== Stated problem 1 ==
In the excerpt on compliance verification with the spec FSM, when is a DUV compliant with the specification?

Compliance verification with the spec FSM

Chapter 2 Preliminaries

2.5 Specification FSM

2.5.5 Compliance verification with the spec FSM

By introducing the spec FSM, a DUV is said to be compliant with the specification if and only if there exists no valid input sequence (of any arbitrary length) along with the corresponding DUV output sequence that can drive the spec FSM into its state vio.

Chapter 3 Our Approach

3.1 Problem formulation

Now the problem of interface compliance verification can be interpreted as the compliance verification between the DUV FSM and the spec FSM. It can be further formulated as:

Given the spec FSM Ms = (Qs, Σs, φ, σs, qs0) where Σs =Ictrl∪ Octrl

and the DUV FSM Md = (Qd, Σd, ∆d, σd, qd0) where Σd = Ibus ∪ Icore

and ∆d=Obus ∪ Ocore,

verify if the DUV FSM complies with the spec FSM.

For the spec FSM, Σs =Ictrl∪ Octrl infers that it considers only the signals that affect the bus behavior. Other signals like the address or data bus can be neglected to reduce the complexity. For the DUV FSM, Σd = Ibus ∪ Icore and ∆d=Obus ∪ Ocore infers that it can contain self-defined core signals along with bus signals. Therefore, the DUV FSMs of the same protocol may contain different functional logic because of different core functions.

== Record excerpts ==
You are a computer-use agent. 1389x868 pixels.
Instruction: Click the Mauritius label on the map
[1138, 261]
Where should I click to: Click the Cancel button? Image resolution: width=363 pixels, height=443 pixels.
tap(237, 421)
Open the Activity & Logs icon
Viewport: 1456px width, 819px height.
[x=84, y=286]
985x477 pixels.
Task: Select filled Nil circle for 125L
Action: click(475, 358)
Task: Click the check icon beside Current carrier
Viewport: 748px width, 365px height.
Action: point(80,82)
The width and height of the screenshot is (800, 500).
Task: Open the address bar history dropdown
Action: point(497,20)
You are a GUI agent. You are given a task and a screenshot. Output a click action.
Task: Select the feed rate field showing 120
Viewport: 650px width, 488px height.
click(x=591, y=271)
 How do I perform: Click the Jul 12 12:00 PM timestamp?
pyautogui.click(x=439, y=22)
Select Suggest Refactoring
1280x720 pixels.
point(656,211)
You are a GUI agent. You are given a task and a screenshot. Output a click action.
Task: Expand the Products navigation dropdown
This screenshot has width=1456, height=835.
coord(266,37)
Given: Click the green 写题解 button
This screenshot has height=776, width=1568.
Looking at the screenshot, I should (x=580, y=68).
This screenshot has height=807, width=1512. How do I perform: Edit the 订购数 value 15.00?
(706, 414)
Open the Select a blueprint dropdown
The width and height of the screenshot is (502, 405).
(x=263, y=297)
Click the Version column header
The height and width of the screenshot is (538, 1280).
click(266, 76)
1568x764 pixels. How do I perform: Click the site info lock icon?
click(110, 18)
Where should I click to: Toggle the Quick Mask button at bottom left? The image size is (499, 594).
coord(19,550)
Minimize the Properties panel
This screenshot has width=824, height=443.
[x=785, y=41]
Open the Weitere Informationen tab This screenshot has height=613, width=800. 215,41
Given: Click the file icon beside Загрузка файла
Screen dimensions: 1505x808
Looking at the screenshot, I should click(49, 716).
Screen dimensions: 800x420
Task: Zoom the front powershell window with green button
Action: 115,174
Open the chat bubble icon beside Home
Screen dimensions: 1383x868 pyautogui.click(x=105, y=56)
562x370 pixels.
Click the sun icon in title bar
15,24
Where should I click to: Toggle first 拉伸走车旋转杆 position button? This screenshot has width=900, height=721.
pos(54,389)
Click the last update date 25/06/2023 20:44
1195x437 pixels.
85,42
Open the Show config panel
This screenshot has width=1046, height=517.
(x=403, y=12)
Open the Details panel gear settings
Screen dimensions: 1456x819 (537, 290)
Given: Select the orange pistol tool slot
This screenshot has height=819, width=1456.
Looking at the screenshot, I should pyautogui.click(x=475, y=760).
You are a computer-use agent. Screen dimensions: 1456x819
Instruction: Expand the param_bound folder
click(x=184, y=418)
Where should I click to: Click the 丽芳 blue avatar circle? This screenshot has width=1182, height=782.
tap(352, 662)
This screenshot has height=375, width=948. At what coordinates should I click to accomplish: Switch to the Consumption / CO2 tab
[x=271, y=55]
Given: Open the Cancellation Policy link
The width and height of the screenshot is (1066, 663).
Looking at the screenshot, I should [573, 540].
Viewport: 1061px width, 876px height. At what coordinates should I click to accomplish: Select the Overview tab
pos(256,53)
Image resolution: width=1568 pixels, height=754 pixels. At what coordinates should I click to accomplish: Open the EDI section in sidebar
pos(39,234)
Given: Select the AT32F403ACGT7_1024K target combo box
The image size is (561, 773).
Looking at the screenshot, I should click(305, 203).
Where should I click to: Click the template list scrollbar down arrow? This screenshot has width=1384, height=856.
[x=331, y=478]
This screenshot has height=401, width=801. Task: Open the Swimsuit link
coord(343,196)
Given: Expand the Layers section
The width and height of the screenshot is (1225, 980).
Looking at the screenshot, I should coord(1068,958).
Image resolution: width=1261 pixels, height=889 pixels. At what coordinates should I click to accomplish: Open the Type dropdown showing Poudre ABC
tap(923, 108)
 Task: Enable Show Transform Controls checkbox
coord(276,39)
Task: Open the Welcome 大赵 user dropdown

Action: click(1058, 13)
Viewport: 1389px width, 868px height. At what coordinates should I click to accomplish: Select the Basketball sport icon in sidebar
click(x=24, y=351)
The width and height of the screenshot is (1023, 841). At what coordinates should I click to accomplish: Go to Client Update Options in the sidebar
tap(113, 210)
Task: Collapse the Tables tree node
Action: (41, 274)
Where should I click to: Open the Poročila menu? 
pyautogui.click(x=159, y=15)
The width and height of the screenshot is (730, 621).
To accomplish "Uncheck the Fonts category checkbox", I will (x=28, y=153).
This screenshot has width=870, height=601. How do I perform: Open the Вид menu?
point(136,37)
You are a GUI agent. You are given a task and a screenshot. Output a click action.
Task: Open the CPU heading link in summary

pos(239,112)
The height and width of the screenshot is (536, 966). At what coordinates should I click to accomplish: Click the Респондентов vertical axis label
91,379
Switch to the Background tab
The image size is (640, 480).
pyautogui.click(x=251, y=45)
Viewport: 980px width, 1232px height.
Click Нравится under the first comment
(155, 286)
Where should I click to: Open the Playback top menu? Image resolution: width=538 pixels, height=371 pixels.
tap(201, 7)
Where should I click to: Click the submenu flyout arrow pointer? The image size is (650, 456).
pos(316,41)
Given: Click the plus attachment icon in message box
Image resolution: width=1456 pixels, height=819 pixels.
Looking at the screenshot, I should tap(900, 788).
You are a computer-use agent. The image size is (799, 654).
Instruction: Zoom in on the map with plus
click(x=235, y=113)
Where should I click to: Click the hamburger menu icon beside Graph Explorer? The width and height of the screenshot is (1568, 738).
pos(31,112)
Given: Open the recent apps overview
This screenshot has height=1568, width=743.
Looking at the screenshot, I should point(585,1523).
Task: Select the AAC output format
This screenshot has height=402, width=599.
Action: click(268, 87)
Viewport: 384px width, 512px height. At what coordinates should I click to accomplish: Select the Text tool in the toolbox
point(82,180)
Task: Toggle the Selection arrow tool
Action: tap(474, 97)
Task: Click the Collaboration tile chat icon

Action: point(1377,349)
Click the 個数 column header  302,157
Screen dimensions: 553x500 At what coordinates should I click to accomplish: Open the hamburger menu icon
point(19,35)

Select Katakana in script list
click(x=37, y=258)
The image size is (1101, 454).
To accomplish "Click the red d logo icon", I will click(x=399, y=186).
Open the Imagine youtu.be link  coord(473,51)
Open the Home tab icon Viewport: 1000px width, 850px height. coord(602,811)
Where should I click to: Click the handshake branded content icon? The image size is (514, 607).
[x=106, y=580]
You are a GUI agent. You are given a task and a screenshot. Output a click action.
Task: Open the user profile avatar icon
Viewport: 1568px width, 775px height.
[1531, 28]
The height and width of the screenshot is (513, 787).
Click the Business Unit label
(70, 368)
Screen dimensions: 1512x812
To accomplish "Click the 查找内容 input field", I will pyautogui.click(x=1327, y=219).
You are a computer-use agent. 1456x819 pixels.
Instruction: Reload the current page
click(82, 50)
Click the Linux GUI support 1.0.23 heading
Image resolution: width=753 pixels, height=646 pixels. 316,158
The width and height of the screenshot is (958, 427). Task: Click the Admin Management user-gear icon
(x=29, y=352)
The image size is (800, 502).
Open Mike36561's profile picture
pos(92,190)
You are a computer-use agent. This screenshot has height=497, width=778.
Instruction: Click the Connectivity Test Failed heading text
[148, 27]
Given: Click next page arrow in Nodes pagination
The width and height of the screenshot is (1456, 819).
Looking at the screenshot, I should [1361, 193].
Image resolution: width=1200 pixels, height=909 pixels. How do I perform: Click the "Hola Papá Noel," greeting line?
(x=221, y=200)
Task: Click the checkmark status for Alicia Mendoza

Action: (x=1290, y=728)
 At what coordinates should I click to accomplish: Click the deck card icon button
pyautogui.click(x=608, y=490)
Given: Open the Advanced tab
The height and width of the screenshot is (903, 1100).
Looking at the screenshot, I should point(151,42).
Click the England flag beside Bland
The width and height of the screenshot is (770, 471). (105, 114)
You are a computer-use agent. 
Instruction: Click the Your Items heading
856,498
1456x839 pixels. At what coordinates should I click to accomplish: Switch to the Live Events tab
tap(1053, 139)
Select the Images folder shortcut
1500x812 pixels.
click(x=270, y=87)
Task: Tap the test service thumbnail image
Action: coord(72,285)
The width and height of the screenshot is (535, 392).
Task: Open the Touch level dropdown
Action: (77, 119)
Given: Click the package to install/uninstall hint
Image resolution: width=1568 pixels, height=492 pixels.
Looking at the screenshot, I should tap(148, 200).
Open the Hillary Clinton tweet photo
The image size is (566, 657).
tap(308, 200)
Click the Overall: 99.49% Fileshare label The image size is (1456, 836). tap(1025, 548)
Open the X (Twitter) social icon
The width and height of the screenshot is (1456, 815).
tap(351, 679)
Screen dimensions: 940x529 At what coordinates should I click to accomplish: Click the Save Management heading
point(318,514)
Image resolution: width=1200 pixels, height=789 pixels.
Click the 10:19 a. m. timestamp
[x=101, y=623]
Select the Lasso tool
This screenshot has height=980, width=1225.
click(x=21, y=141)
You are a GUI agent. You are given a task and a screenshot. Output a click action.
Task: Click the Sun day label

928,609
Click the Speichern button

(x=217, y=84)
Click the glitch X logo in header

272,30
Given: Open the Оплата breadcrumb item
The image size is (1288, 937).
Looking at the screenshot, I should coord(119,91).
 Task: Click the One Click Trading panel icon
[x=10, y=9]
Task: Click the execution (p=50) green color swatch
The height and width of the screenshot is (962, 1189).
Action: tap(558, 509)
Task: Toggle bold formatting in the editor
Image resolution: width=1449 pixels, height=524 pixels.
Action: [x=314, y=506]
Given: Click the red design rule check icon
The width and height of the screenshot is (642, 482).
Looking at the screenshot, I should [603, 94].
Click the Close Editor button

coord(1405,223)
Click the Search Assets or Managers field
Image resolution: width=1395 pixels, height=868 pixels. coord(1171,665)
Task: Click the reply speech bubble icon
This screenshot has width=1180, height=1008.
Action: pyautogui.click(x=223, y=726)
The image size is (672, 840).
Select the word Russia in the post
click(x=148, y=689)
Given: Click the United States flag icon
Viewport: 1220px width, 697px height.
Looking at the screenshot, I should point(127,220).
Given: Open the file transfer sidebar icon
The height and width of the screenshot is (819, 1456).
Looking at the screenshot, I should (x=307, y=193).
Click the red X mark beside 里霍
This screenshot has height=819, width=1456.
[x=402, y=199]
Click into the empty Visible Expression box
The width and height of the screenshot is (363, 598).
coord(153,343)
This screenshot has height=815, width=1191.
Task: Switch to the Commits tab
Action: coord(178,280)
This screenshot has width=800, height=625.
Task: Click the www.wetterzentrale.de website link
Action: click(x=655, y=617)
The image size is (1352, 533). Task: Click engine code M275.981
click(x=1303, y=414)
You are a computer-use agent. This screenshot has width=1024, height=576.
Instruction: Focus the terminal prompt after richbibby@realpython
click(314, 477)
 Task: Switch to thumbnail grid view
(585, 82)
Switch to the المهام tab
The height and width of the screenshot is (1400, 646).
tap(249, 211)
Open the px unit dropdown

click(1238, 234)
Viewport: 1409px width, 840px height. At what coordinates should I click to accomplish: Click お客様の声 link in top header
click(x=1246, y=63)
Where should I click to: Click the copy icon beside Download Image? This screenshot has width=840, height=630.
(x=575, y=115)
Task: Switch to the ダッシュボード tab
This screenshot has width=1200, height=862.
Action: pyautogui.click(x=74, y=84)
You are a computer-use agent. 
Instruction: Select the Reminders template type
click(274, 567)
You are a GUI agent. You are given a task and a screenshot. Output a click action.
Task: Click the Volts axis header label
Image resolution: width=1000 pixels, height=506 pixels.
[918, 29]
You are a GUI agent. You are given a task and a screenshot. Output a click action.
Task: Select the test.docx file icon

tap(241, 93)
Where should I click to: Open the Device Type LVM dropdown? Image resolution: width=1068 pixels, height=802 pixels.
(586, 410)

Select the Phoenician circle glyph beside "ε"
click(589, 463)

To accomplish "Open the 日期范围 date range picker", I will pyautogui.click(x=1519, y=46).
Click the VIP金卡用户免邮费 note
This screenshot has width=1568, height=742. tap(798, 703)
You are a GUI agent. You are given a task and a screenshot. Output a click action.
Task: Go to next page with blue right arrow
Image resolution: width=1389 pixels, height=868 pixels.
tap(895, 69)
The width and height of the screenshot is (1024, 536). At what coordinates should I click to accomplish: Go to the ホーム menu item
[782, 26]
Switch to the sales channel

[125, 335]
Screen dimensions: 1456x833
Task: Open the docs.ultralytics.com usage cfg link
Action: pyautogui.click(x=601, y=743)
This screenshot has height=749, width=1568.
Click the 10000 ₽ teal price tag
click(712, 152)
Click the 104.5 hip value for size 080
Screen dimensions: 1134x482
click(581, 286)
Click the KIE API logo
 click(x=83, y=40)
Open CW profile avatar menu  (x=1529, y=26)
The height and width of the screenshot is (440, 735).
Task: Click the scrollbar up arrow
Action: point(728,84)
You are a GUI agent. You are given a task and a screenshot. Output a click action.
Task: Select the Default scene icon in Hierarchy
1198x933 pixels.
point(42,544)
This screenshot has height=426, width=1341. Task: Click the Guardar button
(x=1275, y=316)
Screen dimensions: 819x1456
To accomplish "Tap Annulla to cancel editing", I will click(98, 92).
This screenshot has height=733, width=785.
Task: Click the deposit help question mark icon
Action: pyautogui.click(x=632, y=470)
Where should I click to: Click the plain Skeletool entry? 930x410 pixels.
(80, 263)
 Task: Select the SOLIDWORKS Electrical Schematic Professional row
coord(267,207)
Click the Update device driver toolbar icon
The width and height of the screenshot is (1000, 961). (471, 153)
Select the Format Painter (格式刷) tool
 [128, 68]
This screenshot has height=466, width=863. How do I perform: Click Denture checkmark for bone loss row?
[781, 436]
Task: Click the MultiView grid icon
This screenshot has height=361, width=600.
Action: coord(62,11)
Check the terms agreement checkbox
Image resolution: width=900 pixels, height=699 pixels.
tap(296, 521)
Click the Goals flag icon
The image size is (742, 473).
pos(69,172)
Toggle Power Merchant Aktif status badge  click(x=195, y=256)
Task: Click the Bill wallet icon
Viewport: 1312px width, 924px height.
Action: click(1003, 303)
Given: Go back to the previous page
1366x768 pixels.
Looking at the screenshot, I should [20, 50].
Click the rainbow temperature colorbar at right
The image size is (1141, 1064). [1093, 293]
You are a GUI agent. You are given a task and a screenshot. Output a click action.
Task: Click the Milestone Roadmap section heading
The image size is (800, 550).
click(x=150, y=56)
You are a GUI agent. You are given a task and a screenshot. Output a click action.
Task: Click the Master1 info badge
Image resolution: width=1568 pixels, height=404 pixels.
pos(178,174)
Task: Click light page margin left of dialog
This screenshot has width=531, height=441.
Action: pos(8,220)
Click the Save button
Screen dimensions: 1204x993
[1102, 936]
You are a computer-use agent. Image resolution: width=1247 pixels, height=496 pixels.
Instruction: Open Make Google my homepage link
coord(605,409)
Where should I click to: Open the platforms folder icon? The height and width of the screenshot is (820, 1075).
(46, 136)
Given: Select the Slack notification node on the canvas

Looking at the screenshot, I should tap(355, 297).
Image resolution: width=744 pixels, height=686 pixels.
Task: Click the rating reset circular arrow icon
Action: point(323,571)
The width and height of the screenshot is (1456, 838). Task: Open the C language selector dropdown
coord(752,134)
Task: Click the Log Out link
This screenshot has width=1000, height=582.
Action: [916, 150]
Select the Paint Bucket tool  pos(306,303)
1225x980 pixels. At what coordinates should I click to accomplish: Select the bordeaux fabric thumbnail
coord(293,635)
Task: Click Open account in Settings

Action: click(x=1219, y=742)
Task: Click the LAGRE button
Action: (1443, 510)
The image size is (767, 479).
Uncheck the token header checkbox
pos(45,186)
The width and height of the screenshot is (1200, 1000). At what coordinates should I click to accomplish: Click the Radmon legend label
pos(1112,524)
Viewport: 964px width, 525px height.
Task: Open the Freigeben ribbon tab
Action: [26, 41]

== Stated problem 2 ==
Present the stretch of the listing from the line containing "Given: Click next" through the line containing "pyautogui.click(x=608, y=490)" as a numbered list, omitting blank lines.

== Exercise answer 1 ==
A DUV is compliant if and only if no valid input sequence of any length, together with the corresponding DUV output sequence, can drive the spec FSM into its state vio.

== Exercise answer 2 ==
1. Given: Click next page arrow in Nodes pagination
2. The width and height of the screenshot is (1456, 819).
3. Looking at the screenshot, I should [1361, 193].
4. Image resolution: width=1200 pixels, height=909 pixels. How do I perform: Click the "Hola Papá Noel," greeting line?
5. (x=221, y=200)
6. Task: Click the checkmark status for Alicia Mendoza
7. Action: (x=1290, y=728)
8.  At what coordinates should I click to accomplish: Click the deck card icon button
9. pyautogui.click(x=608, y=490)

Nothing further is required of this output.